Start of SOURCE EXTRACT

Using a cerium catalyst to capture CO2

Sep 23 2018

A new catalyst could capture and transform carbon dioxide – creating useful chemicals from a greenhouse gas.

Carbon dioxide is perhaps the most notorious of the greenhouse gases – contributing to global warming and indirectly causing extreme weather, drought, famine, and the melting of the ice caps. There’s no doubt that the vast quantities of carbon dioxide being pumped into the atmosphere by industrial activity, the burning of fossil fuels, and countless day-to-day activities are very harmful to the planet.

However Professor Polly Arnold from the University of Edinburgh points out that the gas also has lots of useful applications. "It could be used as a precursor to many valuable materials such as biorenewable solvents, plastics, and pharmaceuticals."

This means that if we could find a way to capture carbon dioxide and transform it into other types of molecules we could reduce the amount of the gas in the atmosphere, and produce useful chemicals in the process.

Professor Arnold’s team have studied a series of compounds for carbon capture based on the element cerium, which is naturally abundant, relatively cheap, and has low toxicity. Cerium can act as a catalyst in a range of chemical reactions. The compounds also include tethered N-heterocyclic carbenes – a type of molecule that also has catalytic properties. Combining two catalysts in one has enabled the team to study and tune a great number of possible reactions.

Using this system, the team believe they will be able to capture and store carbon dioxide, before transforming it into a more useful chemical and releasing it. "Understanding the system has also allowed us to extend the reactivity to other molecules that are chemically similar to carbon dioxide", explains Professor Arnold.

End of SOURCE EXTRACT
Start of DATA LISTING

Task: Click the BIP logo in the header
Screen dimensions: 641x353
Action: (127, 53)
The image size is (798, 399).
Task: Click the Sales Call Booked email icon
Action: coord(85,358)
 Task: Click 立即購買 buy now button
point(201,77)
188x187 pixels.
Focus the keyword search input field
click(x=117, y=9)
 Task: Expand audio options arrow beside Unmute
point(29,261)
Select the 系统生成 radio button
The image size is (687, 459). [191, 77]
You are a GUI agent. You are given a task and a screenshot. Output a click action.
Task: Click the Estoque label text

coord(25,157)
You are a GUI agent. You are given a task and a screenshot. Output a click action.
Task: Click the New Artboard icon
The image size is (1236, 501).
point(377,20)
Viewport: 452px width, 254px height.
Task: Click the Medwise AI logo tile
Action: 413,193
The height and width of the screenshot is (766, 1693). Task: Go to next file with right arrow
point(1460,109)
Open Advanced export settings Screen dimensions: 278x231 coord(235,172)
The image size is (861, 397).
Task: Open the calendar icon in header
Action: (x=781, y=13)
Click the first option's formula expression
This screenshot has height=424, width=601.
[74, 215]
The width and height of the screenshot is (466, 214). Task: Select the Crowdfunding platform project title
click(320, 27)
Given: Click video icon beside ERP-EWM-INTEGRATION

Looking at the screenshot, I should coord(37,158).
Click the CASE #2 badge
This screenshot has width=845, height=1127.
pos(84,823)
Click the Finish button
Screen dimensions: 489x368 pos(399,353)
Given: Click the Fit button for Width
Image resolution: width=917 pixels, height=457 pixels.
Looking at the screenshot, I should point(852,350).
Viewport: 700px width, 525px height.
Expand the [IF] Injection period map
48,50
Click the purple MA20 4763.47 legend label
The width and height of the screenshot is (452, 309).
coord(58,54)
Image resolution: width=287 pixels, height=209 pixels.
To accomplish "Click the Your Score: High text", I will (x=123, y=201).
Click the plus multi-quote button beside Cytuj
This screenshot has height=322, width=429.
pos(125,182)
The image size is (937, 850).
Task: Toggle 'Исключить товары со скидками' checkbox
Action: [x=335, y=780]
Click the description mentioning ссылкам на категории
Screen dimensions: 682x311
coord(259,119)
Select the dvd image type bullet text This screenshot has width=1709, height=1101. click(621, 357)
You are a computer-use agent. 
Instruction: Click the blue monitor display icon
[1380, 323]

End of DATA LISTING

QUESTIONS ON THE MATERIAL
- a) List the properties of cerium that the cerium catalyst article gives.
- b) Answer these questions about the cerium catalyst article.
(i) Which university is Professor Polly Arnold from?
(ii) What type of molecule with catalytic properties is tethered in the compounds studied?
(iii) On what date was the piece published?
- c) Reproduce the cerium catalyst article from "Carbon dioxide is" to "in the process.".

PER-TASK ANSWERS
- a) Naturally abundant, relatively cheap, and low toxicity.

- b)
(i) The University of Edinburgh.
(ii) N-heterocyclic carbenes.
(iii) Sep 23 2018.

- c)
Carbon dioxide is perhaps the most notorious of the greenhouse gases – contributing to global warming and indirectly causing extreme weather, drought, famine, and the melting of the ice caps. There’s no doubt that the vast quantities of carbon dioxide being pumped into the atmosphere by industrial activity, the burning of fossil fuels, and countless day-to-day activities are very harmful to the planet.

However Professor Polly Arnold from the University of Edinburgh points out that the gas also has lots of useful applications. "It could be used as a precursor to many valuable materials such as biorenewable solvents, plastics, and pharmaceuticals."

This means that if we could find a way to capture carbon dioxide and transform it into other types of molecules we could reduce the amount of the gas in the atmosphere, and produce useful chemicals in the process.